• **Aim of the exercise**: Instruction for the data below: set down exactly the lines from the line with "You are a GUI" to the line with "Given: Click the", inclusive, and no others.

• **Extracted data**:
• • • • •
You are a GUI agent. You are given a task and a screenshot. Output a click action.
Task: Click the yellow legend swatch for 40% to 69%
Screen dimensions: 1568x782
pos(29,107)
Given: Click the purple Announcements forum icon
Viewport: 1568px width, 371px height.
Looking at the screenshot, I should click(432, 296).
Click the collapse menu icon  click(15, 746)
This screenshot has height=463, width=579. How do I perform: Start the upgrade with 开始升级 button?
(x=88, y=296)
• • • • •
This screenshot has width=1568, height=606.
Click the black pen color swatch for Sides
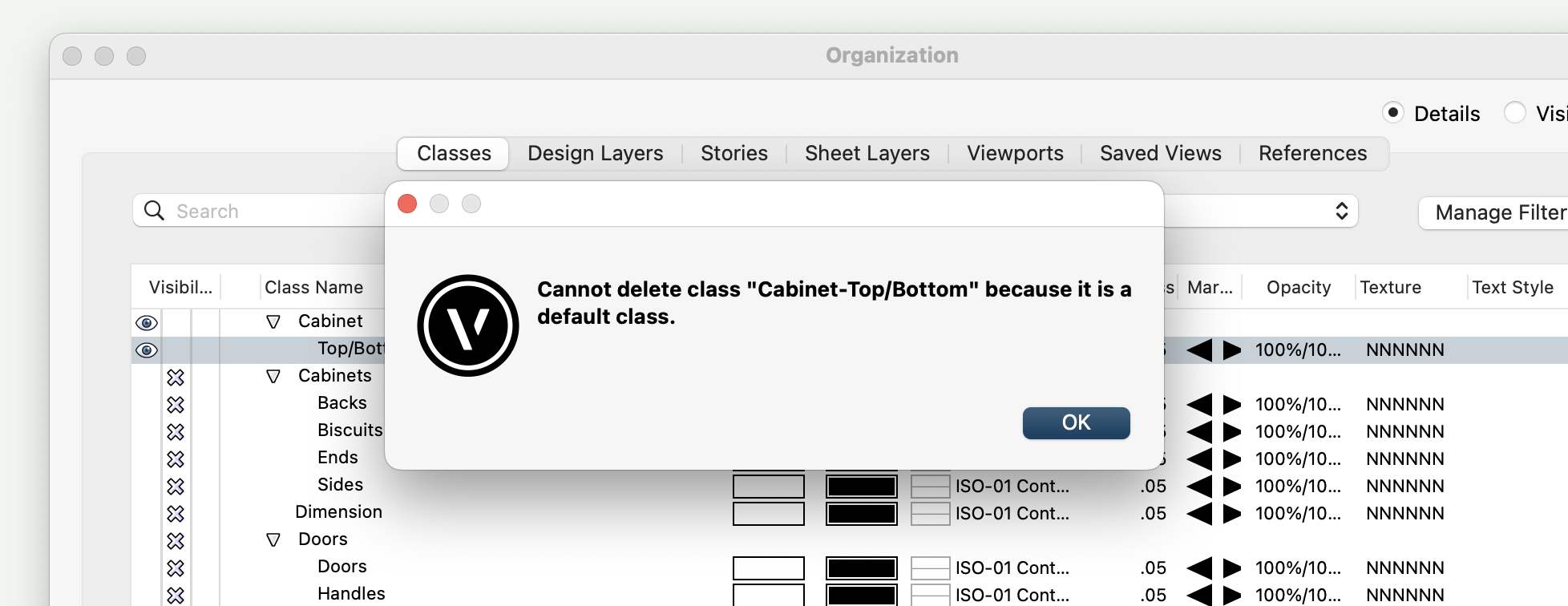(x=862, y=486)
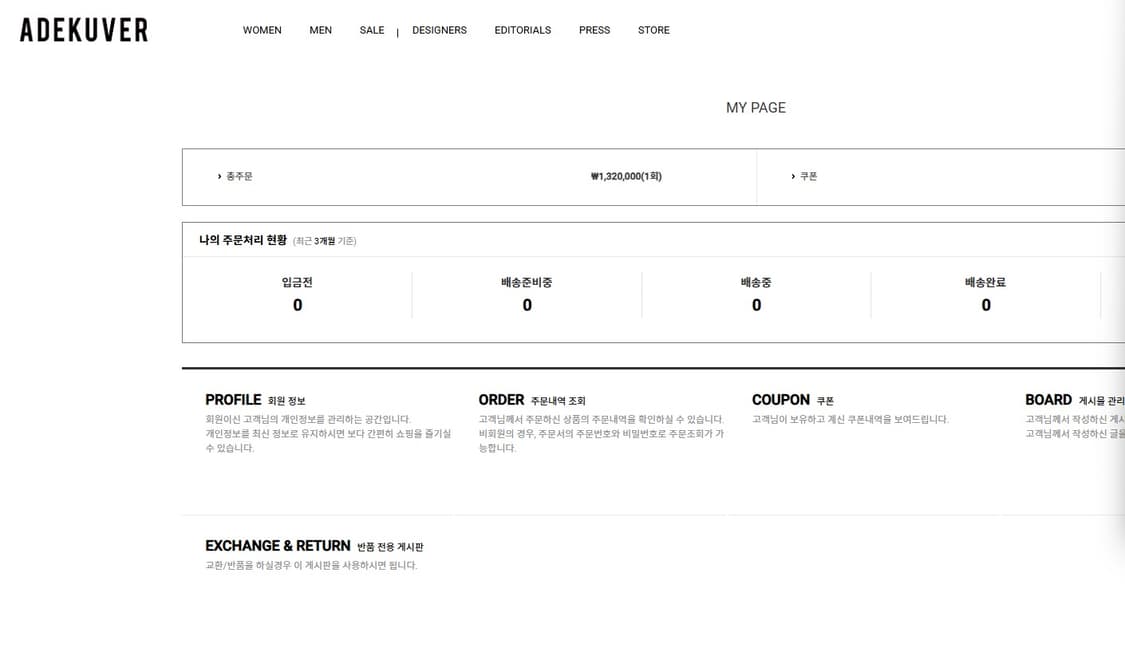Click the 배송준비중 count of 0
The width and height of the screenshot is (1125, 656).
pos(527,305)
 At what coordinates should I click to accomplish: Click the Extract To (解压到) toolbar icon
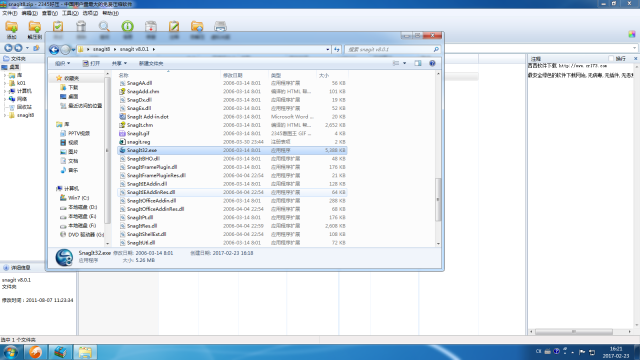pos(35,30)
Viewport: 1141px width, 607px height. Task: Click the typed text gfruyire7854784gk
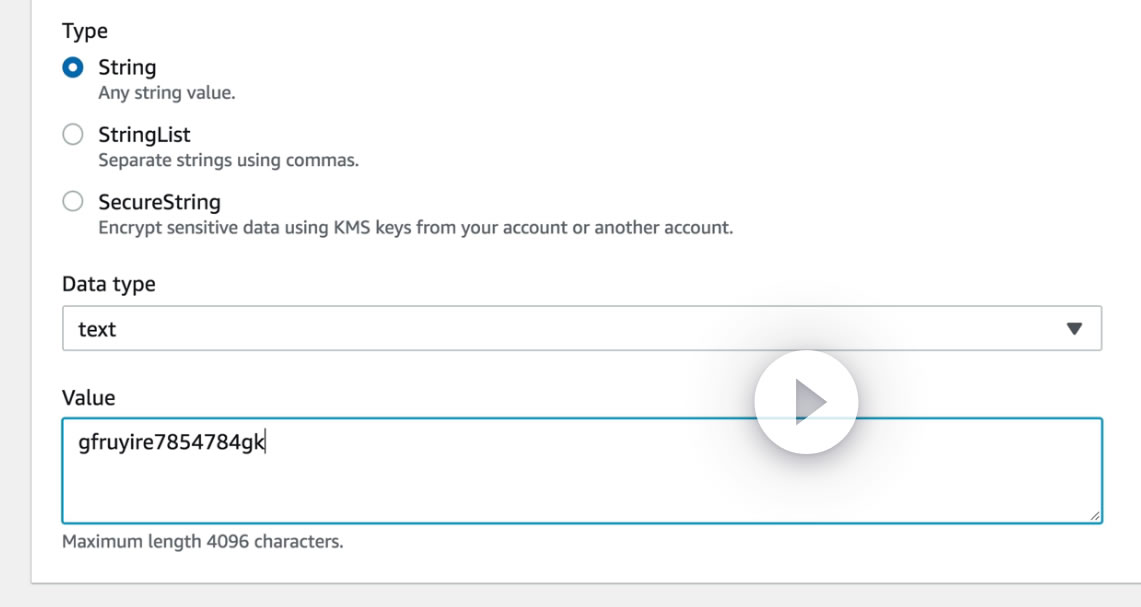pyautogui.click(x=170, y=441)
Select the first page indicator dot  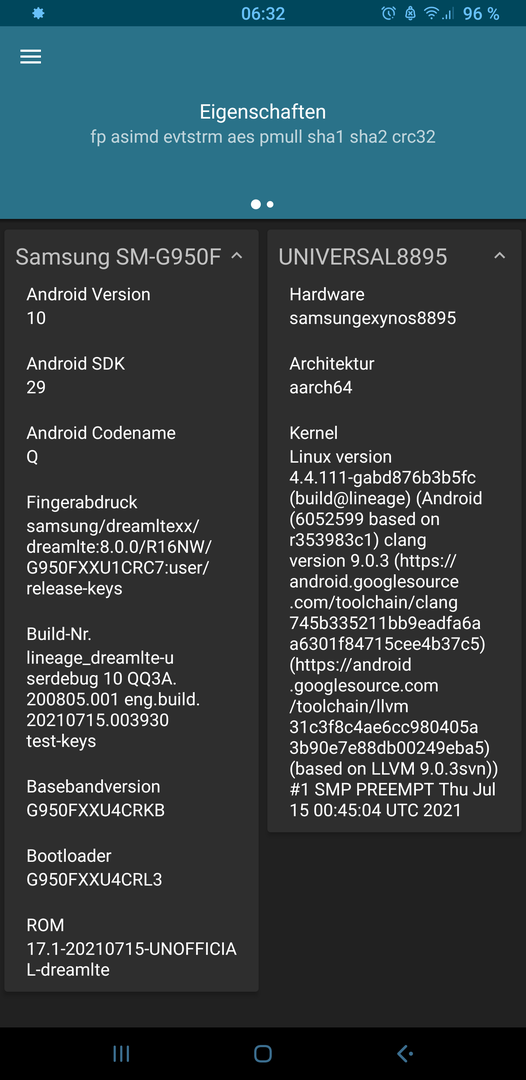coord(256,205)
• • • • •
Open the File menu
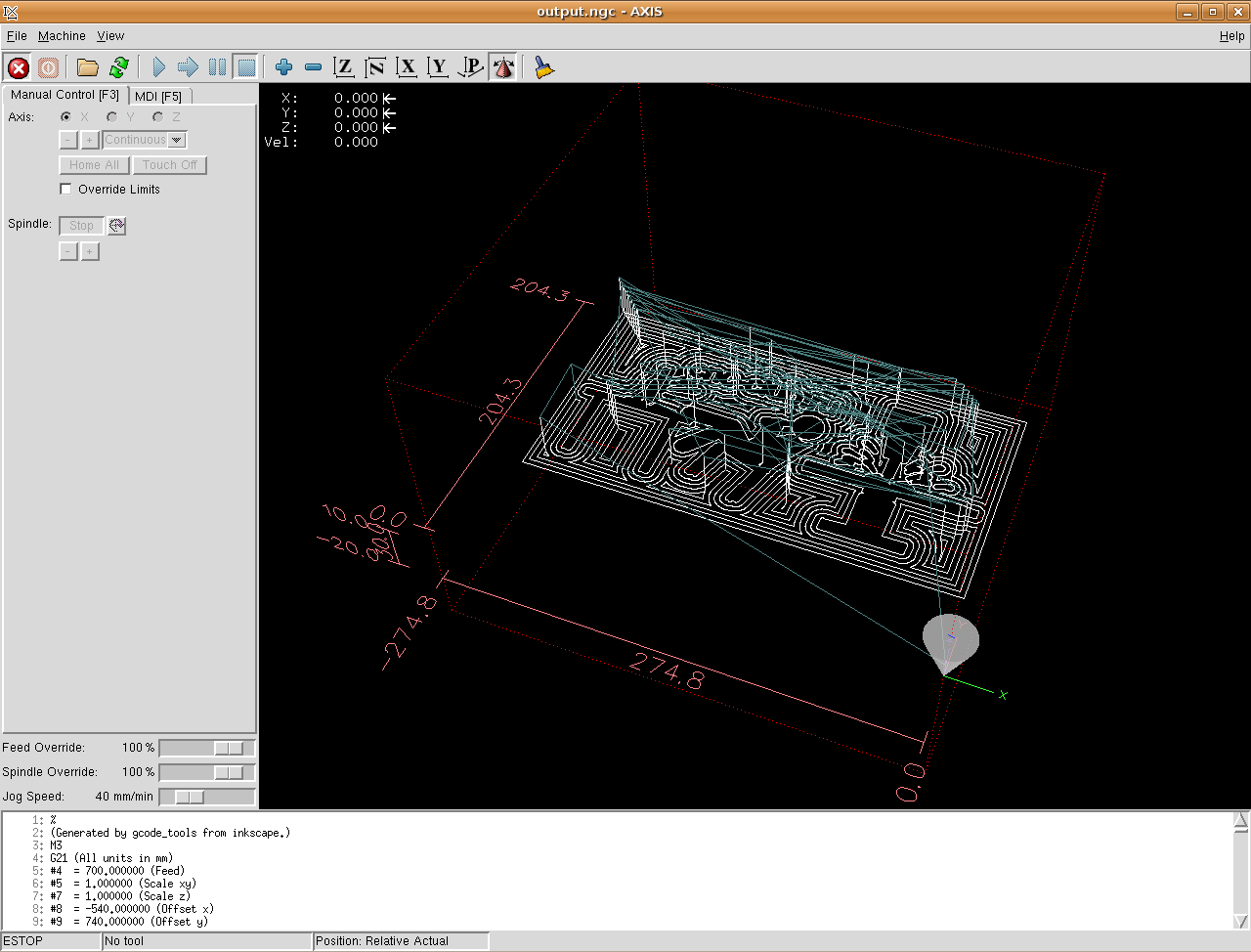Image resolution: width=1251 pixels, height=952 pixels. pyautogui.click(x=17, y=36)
• • • • •
• **Response**:
You are a GUI agent. You are given a task and a screenshot. Output a click action.
Task: Click the yellow legend swatch for 40% to 69%
Screen dimensions: 1568x782
pos(29,107)
Given: Click the purple Announcements forum icon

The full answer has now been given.